Panic Disorder and Panic Attacks: What is it?

People often talk about having a “panic attack” and feeling “panicked” in an anxiety provoking situation, alluding to a state of heightened anxiety and arousal. But what exactly is a panic attack, and when does it become Panic Disorder?

A Panic Attack is defined by a sudden period of intense fear or discomfort, which reaches a peak within minutes, and during which time, four or more of the following symptoms occur:

  • Palpitations, pounding heart, or accelerate heart rate
  • Sweating
  • Trembling or shaking
  • Sensations of shortness of breath or smothering
  • Feeling of choking
  • Chest pain or discomfort
  • Nausea or abdominal distress
  • Feeling dizzy, unsteady, lightheaded, or faint
  • Derealisation (feeling 'unreal') or depersonalisation (feeling detached from yourself)
  • Fear of losing control or going crazy
  • Fear of dying
  • Numbness or tingling sensations
  • Chills or hot flushes

Panic attacks tend to start relatively quickly, and peak within 10 minutes. This peak generally lasts for approximately 5-10 minutes before gradually declining. However, it can take longer for all the symptoms of subside.

Panic Disorder is characterised by repeated panic attacks which occur often without warning and are accompanied with a preoccupation with the fear of experiencing another attack. It typically begins in adolescence or early adulthood; however, children can also experience panic-like symptoms and panic disorder. Panic Disorder affects 1-2% of the Australian population each year, and women seem to be two times more likely to develop Panic Disorder than men.

For a Panic Attack to become Panic Disorder, at least one of the panic attacks has been followed by one month or more of the following:

  • Persistent worry about additional panic attacks or their consequences (e.g., having a heart attack, fainting, embarrassing yourself, losing control, “going crazy”)
  • Significant change in behaviour related to the attacks that is classified as maladaptive (e.g., behaviours attempting to avoid experiencing panic attacks like avoiding exercise or unfamiliar situations)

Panic Attacks vs Panic Disorder

Experiencing panic attacks does not automatically mean you have Panic Disorder. Panic attacks are a relatively common experience and can occur for a variety of reasons, including feeling stressed, overtired, or even after excessive exercise. It is only when you become persistently and excessively worried and concerned about experiencing more panic attacks, or the consequence of experience a panic attack before panic attacks become panic disorder.

It is also possible to experience panic attacks when you have another anxiety disorder. For example, people with social anxiety experiencing a panic attack before or during an oral presentation, or someone with a specific phobia of dogs experiencing a panic attack whenever they are near a dog. However, because these attacks have a known trigger (e.g., being near/around a dog, the thought of giving a speech in front of 500 people), it does not fit the diagnostic criteria for Panic Disorder.

Panic attacks can also occur because of medical conditions (e.g., Thyroid Disorder).
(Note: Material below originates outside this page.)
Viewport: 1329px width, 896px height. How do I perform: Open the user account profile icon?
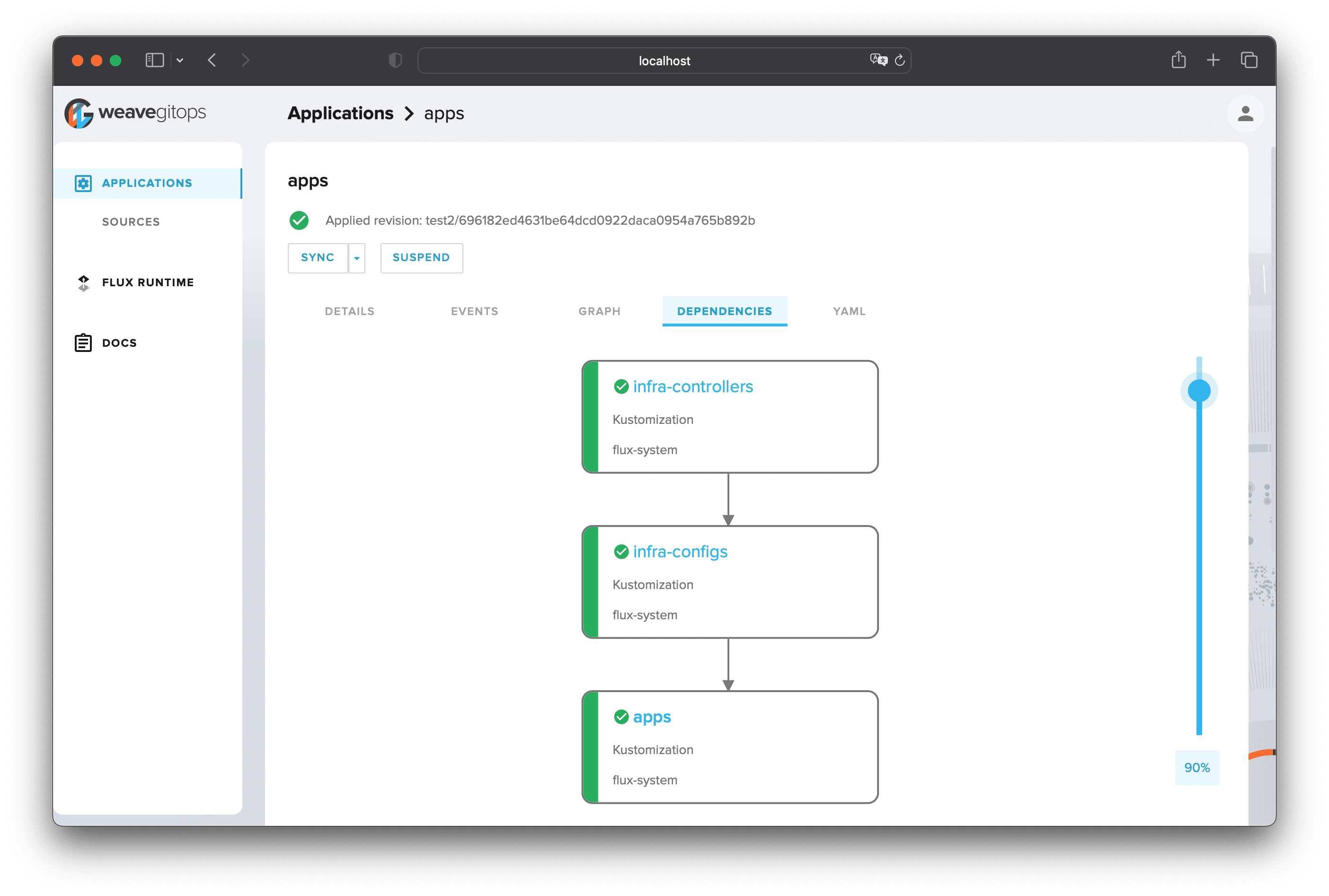pyautogui.click(x=1245, y=114)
Hence it is important to speak to a trained healthcare professional if you are experiencing panic attacks often.

What causes it?

While the specific causes of panic attacks and panic disorders are unknown, research has identified several risk factors, that, in interaction with each other, can increase the likelihood for an individual to develop panic disorder. These include:

  • Having an anxious temperament
  • Family history of anxiety or other mental health disorders
  • Exposure to stressful life events
  • Misinterpreting harmless bodily sensations as threatening

What can be done?

Psychotherapy can be very useful in treating panic disorder, and typically involves an assessment session, where you and your psychologist identify your problematic symptoms, the triggers for these symptoms (thoughts and situations), and how these impacts you. This information will then be used by your psychologist to develop a tailored evidence-based intervention that will best suit you and your needs.

Cognitive Behavioural Therapy (CBT) has repeatedly been shown to be an effective first-line treatment for panic attacks and panic disorder. Working with a psychologist, CBT teaches you to develop different ways of thinking and behaving in response to the feelings and sensations that come on with a panic attack. Treatment for panic disorder also incorporates gradual exposure to bodily sensations and/or situations previously avoided due to panic attacks, with the goal of gradually decreasing the sensitivity of the anxiety system so that it is less frequently activated.

Other forms of therapy that are also effective in treating panic disorder include Acceptance and Commitment Therapy (ACT) and Mindfulness-based CBT. These strategies differ from traditional CBT in that they provide individuals with the tools to separate and distance themselves from their thoughts and feelings, and accept that these can be present without making a negative impact on their lives.